Our analysis did not relate cytology patterns to histologically verified anal precancer, and thus we cannot say (for example) that risk of biopsy-confirmed anal HSIL is truly lower among those with consistently negative cytology. While this is likely to be true, it must be studied directly. In addition, treatment of anal HSIL has not yet been conclusively shown to prevent anal cancer; this is the topic of an ongoing randomized trial [44]. We did not have complete data on serial anal cytology for all participants, but we attempted to correct for potential selection bias using inverse probability weighting, and results were similar when weights were disregarded. We also did not attempt to describe or account for differences in demographic, biological, or behavioral characteristics by HIV status or CD4 count when calculating the prevalence of different transition probabilities and cytology patterns. Thus, factors other than HIV status (for example, differences in sexual behavior) may contribute to the differences in cytology patterns between HIV-positive and HIV-negative MSM. Cytology samples were collected more frequently for HIV-positive MSM, which could have increased the likelihood of concordant results over time as compared to HIV-negative MSM. However, in sensitivity analyses, this did not explain the differences in transition probabilities that we observed. Finally, while the MACS study is a large and rich data source for studying HIV among MSM, it may not be representative of all HIV-positive MSM in the U.S [45]. Despite these limitations, we hope that our comprehensive description of anal cytology patterns by HIV and CD4 status may inform management of anal cytology results and suggest new avenues for future research.

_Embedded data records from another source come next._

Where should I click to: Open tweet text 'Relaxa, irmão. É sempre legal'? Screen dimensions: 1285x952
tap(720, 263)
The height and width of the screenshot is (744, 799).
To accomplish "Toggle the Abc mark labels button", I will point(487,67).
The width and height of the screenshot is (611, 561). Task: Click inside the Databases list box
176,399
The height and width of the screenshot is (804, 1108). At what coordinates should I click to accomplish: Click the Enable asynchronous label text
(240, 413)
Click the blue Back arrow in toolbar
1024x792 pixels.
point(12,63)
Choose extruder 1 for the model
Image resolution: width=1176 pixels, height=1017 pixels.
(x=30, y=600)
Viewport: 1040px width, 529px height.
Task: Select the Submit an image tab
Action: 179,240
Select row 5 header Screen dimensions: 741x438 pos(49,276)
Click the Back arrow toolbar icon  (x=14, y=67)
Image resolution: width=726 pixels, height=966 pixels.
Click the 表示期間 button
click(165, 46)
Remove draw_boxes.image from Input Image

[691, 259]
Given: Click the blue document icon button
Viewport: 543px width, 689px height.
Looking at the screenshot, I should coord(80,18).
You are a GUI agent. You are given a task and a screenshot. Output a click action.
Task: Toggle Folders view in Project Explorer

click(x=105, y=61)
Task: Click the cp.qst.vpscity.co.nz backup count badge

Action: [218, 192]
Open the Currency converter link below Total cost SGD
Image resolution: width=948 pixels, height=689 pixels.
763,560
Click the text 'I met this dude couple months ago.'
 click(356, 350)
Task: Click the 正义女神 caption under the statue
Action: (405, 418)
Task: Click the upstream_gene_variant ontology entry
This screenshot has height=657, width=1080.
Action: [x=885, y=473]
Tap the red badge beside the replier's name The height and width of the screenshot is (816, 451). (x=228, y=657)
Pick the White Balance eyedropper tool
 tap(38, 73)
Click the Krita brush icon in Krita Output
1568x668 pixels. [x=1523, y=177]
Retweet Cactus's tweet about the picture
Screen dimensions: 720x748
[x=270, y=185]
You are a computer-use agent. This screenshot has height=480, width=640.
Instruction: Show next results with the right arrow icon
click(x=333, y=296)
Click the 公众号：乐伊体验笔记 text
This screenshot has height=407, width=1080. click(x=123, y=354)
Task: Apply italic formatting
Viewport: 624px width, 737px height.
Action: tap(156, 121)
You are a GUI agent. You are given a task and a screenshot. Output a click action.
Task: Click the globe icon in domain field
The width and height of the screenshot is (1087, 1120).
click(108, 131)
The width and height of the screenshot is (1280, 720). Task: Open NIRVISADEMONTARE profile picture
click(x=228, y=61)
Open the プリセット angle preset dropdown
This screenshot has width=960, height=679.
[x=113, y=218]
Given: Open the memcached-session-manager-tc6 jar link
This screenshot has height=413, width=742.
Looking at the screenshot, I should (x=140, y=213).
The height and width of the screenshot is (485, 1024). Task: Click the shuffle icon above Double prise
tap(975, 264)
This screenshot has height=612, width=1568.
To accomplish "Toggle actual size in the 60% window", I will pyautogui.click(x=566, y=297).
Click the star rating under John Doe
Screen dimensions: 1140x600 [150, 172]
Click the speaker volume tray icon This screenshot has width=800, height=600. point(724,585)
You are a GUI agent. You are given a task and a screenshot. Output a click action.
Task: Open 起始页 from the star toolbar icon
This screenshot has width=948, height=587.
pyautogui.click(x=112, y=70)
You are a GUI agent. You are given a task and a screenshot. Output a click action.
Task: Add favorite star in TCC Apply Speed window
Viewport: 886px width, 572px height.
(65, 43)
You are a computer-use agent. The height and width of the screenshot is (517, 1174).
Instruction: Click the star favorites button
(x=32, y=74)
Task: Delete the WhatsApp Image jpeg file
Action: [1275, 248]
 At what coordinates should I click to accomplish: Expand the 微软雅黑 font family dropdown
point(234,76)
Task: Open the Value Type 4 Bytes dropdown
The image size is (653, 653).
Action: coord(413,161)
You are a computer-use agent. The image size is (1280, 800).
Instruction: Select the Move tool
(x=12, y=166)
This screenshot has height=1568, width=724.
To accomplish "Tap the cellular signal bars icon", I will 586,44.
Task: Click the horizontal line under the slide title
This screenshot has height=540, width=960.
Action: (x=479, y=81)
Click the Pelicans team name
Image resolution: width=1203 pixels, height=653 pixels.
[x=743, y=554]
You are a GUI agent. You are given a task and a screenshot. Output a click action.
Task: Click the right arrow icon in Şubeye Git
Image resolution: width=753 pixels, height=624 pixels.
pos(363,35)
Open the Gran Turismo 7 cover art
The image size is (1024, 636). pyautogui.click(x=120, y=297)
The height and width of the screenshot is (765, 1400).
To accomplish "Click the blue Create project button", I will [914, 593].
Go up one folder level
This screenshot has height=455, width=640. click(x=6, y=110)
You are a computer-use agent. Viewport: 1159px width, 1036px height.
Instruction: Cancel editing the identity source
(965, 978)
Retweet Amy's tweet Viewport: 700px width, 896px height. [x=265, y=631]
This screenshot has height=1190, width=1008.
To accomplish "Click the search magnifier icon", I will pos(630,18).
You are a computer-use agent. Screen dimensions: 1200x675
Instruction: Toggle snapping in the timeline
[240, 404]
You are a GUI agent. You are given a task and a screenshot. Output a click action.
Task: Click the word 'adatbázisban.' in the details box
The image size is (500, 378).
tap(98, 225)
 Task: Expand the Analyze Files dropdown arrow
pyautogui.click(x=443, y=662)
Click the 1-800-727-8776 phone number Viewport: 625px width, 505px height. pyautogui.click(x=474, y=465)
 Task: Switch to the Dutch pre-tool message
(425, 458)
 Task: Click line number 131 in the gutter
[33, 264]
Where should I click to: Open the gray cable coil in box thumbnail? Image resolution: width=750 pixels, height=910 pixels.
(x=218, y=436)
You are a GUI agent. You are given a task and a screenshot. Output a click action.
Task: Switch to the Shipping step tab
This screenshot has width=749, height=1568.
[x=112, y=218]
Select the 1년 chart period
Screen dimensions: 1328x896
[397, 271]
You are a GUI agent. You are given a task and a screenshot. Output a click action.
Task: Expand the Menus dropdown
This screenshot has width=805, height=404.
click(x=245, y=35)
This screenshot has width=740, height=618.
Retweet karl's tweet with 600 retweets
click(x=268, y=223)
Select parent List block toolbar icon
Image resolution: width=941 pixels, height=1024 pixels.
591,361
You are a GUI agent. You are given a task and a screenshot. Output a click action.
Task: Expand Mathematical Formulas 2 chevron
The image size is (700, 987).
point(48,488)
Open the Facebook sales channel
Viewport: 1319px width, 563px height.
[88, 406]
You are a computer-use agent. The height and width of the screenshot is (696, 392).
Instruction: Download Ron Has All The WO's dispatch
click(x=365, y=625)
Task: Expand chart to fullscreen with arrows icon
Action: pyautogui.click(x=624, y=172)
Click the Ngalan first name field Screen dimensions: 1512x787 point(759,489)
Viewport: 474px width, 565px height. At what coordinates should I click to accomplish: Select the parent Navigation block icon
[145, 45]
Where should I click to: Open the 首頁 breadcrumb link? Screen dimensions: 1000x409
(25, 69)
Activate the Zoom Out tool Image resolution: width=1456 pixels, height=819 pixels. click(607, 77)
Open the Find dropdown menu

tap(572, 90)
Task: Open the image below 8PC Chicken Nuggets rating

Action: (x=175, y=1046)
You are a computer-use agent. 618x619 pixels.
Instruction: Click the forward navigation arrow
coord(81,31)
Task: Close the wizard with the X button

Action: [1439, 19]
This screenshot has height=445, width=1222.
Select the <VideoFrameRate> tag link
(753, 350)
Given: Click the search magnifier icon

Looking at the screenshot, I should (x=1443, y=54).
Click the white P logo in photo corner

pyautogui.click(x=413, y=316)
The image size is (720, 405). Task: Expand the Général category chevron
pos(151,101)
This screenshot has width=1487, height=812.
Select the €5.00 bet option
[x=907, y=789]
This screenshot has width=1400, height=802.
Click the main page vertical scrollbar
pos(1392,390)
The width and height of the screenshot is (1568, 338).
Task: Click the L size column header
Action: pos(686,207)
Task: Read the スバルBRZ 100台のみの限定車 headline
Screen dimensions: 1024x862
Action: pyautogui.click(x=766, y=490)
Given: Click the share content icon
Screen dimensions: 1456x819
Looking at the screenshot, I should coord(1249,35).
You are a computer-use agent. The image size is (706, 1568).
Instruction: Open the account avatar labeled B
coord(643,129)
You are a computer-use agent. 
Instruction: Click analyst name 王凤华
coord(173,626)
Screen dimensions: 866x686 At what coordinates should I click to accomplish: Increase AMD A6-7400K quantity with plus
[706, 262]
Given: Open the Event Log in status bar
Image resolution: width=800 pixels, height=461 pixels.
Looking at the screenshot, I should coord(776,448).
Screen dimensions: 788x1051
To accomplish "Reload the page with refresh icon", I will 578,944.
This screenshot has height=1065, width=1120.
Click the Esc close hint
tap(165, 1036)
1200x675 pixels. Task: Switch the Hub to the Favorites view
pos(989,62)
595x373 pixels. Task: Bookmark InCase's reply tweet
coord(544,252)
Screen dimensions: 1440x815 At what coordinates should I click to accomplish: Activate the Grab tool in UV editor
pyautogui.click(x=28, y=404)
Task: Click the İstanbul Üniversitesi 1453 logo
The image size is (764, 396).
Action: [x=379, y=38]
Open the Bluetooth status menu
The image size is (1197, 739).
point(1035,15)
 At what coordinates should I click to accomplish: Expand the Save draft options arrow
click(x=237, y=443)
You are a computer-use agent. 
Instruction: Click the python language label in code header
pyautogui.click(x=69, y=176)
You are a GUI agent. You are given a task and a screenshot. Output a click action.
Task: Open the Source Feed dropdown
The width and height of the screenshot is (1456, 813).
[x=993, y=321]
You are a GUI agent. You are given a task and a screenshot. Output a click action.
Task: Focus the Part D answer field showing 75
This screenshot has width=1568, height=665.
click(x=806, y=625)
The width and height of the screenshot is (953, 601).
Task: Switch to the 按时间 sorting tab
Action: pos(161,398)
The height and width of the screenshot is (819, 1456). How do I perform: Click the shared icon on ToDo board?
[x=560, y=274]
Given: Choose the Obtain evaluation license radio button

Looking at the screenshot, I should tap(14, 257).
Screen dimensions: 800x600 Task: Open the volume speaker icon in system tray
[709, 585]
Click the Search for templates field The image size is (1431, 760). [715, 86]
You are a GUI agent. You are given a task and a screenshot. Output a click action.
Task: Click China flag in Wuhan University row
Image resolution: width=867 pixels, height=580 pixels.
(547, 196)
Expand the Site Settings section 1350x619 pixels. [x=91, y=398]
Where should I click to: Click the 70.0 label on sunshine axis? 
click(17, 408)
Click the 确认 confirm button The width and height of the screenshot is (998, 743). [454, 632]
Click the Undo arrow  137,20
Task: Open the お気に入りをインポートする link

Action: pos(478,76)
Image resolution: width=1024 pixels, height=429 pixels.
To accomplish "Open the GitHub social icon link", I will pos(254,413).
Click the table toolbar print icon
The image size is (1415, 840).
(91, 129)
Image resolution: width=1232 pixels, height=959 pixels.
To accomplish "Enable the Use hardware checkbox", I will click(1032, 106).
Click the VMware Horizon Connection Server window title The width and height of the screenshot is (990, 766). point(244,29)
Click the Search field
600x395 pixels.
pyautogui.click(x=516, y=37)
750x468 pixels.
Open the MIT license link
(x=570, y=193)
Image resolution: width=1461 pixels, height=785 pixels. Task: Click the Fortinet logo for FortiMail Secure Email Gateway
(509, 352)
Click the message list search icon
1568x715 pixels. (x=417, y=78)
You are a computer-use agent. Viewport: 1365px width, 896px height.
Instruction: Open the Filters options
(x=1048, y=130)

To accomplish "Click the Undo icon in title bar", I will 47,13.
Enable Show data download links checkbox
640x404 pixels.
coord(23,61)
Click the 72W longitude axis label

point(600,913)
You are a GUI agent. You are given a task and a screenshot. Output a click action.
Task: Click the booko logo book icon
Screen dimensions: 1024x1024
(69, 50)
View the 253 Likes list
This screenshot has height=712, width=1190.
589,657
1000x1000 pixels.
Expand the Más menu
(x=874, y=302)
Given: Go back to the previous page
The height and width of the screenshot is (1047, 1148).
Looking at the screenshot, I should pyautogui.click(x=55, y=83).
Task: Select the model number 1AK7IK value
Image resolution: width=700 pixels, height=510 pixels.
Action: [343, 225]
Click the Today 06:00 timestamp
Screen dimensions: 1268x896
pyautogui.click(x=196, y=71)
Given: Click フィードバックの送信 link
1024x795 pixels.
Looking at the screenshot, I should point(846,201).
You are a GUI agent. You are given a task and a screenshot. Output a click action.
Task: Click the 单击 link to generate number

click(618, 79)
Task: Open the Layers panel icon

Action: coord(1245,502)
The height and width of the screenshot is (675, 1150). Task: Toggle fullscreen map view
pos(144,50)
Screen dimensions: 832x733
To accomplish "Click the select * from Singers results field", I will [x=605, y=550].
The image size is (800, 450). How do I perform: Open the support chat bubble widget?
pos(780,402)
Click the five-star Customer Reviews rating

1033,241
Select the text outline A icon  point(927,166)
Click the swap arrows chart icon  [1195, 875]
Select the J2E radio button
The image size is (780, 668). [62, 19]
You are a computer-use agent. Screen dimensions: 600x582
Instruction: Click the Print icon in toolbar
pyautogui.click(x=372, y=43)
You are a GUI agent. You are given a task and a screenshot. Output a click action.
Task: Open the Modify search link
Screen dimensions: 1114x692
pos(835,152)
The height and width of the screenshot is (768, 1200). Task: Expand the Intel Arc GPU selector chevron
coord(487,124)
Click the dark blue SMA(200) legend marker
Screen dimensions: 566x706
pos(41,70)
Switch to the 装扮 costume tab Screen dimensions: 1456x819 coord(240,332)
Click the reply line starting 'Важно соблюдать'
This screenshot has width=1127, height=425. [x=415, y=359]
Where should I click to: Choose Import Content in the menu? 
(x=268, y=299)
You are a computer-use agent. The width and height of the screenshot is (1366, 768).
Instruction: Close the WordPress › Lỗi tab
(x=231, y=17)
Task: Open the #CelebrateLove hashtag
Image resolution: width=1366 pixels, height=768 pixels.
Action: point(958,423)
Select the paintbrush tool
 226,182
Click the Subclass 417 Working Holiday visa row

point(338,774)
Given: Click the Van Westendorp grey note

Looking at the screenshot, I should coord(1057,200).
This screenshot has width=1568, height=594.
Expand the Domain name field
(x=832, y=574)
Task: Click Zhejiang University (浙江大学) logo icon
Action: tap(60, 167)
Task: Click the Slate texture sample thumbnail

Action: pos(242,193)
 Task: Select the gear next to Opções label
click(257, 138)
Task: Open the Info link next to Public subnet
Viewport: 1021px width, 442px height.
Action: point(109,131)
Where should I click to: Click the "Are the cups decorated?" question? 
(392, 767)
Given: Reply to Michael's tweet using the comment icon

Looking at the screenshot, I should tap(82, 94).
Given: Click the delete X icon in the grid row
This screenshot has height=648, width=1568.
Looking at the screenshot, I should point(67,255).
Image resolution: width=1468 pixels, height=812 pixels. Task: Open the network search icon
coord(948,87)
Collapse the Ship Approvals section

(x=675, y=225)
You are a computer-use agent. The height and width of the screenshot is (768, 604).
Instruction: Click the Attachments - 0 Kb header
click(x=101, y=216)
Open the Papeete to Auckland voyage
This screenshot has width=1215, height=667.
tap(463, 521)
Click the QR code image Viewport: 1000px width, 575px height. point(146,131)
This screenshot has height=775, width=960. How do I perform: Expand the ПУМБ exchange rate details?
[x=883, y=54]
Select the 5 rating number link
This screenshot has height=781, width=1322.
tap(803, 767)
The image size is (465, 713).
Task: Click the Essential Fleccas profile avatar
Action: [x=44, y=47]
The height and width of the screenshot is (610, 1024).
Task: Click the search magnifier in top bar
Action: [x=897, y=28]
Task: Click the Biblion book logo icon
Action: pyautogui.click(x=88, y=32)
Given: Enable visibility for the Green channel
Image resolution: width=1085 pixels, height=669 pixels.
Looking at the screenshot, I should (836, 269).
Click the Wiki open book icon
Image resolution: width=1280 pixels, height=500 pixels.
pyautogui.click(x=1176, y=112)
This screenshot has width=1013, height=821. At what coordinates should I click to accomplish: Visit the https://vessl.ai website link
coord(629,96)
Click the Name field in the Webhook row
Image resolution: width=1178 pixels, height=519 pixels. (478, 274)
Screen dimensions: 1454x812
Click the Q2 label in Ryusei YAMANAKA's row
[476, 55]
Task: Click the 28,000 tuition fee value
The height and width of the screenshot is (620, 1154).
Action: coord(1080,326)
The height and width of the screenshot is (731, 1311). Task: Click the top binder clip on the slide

In conclusion, for HIV-negative and HIV-positive MSM, patterns of repeated anal cytology may prove useful as an indicator of low or high risk of anal disease. More than one-third of HIV-positive MSM have consistently negative annual anal cytology over 3 years, and lower CD4 counts are associated with consistently abnormal anal cytology and with a transition to abnormal cytology after a negative cytology. Further study of the cytology patterns we described, including direct relation of cytology patterns to biopsy-confirmed anal precancer, will be important to enable more effective anal cancer prevention for MSM.